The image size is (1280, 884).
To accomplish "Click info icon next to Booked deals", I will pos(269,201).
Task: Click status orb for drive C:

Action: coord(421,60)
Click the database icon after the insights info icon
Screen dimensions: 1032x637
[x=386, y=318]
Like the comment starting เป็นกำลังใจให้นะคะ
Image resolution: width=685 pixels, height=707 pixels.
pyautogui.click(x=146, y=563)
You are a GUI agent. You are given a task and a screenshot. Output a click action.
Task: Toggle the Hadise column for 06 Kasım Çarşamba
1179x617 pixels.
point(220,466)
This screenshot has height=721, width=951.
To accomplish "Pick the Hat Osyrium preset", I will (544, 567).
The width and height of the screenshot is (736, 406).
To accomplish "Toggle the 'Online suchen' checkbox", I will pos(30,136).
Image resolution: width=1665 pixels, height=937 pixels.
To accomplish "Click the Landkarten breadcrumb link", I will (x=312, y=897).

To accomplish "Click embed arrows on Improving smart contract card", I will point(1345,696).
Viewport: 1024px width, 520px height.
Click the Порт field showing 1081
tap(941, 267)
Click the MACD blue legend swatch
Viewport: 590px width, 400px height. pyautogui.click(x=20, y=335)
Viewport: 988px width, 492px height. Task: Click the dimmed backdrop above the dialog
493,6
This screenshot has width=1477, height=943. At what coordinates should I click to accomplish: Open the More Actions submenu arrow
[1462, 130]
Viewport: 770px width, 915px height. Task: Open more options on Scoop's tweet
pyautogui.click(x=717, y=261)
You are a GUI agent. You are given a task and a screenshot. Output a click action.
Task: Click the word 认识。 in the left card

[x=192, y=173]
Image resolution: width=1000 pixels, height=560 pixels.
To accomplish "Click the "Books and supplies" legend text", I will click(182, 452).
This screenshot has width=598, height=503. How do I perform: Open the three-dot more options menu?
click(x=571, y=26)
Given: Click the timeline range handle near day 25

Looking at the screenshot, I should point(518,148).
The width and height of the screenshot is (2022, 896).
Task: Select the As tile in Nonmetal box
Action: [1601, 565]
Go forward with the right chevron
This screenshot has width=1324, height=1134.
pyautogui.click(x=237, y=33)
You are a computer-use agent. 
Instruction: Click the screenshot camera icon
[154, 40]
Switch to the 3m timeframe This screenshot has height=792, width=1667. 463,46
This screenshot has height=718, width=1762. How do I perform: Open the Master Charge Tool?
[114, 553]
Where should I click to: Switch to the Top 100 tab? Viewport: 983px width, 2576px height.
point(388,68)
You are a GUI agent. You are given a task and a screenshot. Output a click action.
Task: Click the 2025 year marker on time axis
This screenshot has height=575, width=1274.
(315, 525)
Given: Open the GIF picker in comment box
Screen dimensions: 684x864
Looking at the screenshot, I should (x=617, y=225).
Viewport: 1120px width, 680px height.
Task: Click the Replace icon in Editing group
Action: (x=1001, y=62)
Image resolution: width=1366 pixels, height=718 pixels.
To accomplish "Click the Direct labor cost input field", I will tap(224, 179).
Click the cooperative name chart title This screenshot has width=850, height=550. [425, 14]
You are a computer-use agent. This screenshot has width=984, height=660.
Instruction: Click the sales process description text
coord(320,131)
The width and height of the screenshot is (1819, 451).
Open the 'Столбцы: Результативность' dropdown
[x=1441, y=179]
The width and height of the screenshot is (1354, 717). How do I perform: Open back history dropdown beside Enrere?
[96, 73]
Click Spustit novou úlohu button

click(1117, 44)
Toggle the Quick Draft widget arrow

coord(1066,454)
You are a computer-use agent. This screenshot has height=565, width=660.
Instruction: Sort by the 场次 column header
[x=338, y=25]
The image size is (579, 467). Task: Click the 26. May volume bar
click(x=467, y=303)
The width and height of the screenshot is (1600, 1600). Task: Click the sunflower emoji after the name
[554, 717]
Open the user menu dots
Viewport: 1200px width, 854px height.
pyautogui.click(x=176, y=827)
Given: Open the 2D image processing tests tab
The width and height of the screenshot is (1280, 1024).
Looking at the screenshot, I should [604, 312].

Required work. Return all of the material verbatim, with no line left out.

Output of the exercise.
The image size is (1280, 884).
To accomplish "Click info icon next to Booked deals", I will pos(269,201).
Task: Click status orb for drive C:

Action: coord(421,60)
Click the database icon after the insights info icon
Screen dimensions: 1032x637
[x=386, y=318]
Like the comment starting เป็นกำลังใจให้นะคะ
Image resolution: width=685 pixels, height=707 pixels.
pyautogui.click(x=146, y=563)
You are a GUI agent. You are given a task and a screenshot. Output a click action.
Task: Toggle the Hadise column for 06 Kasım Çarşamba
1179x617 pixels.
point(220,466)
This screenshot has height=721, width=951.
To accomplish "Pick the Hat Osyrium preset", I will (544, 567).
The width and height of the screenshot is (736, 406).
To accomplish "Toggle the 'Online suchen' checkbox", I will pos(30,136).
Image resolution: width=1665 pixels, height=937 pixels.
To accomplish "Click the Landkarten breadcrumb link", I will (x=312, y=897).

To accomplish "Click embed arrows on Improving smart contract card", I will point(1345,696).
Viewport: 1024px width, 520px height.
Click the Порт field showing 1081
tap(941, 267)
Click the MACD blue legend swatch
Viewport: 590px width, 400px height. pyautogui.click(x=20, y=335)
Viewport: 988px width, 492px height. Task: Click the dimmed backdrop above the dialog
493,6
This screenshot has width=1477, height=943. At what coordinates should I click to accomplish: Open the More Actions submenu arrow
[1462, 130]
Viewport: 770px width, 915px height. Task: Open more options on Scoop's tweet
pyautogui.click(x=717, y=261)
You are a GUI agent. You are given a task and a screenshot. Output a click action.
Task: Click the word 认识。 in the left card

[x=192, y=173]
Image resolution: width=1000 pixels, height=560 pixels.
To accomplish "Click the "Books and supplies" legend text", I will click(182, 452).
This screenshot has width=598, height=503. How do I perform: Open the three-dot more options menu?
click(x=571, y=26)
Given: Click the timeline range handle near day 25

Looking at the screenshot, I should point(518,148).
The width and height of the screenshot is (2022, 896).
Task: Select the As tile in Nonmetal box
Action: [1601, 565]
Go forward with the right chevron
This screenshot has width=1324, height=1134.
pyautogui.click(x=237, y=33)
You are a computer-use agent. 
Instruction: Click the screenshot camera icon
[154, 40]
Switch to the 3m timeframe This screenshot has height=792, width=1667. 463,46
This screenshot has height=718, width=1762. How do I perform: Open the Master Charge Tool?
[114, 553]
Where should I click to: Switch to the Top 100 tab? Viewport: 983px width, 2576px height.
point(388,68)
You are a GUI agent. You are given a task and a screenshot. Output a click action.
Task: Click the 2025 year marker on time axis
This screenshot has height=575, width=1274.
(315, 525)
Given: Open the GIF picker in comment box
Screen dimensions: 684x864
Looking at the screenshot, I should (x=617, y=225).
Viewport: 1120px width, 680px height.
Task: Click the Replace icon in Editing group
Action: (x=1001, y=62)
Image resolution: width=1366 pixels, height=718 pixels.
To accomplish "Click the Direct labor cost input field", I will tap(224, 179).
Click the cooperative name chart title This screenshot has width=850, height=550. [425, 14]
You are a computer-use agent. This screenshot has width=984, height=660.
Instruction: Click the sales process description text
coord(320,131)
The width and height of the screenshot is (1819, 451).
Open the 'Столбцы: Результативность' dropdown
[x=1441, y=179]
The width and height of the screenshot is (1354, 717). How do I perform: Open back history dropdown beside Enrere?
[96, 73]
Click Spustit novou úlohu button

click(1117, 44)
Toggle the Quick Draft widget arrow

coord(1066,454)
You are a computer-use agent. This screenshot has height=565, width=660.
Instruction: Sort by the 场次 column header
[x=338, y=25]
The image size is (579, 467). Task: Click the 26. May volume bar
click(x=467, y=303)
The width and height of the screenshot is (1600, 1600). Task: Click the sunflower emoji after the name
[554, 717]
Open the user menu dots
Viewport: 1200px width, 854px height.
pyautogui.click(x=176, y=827)
Given: Open the 2D image processing tests tab
The width and height of the screenshot is (1280, 1024).
Looking at the screenshot, I should [604, 312].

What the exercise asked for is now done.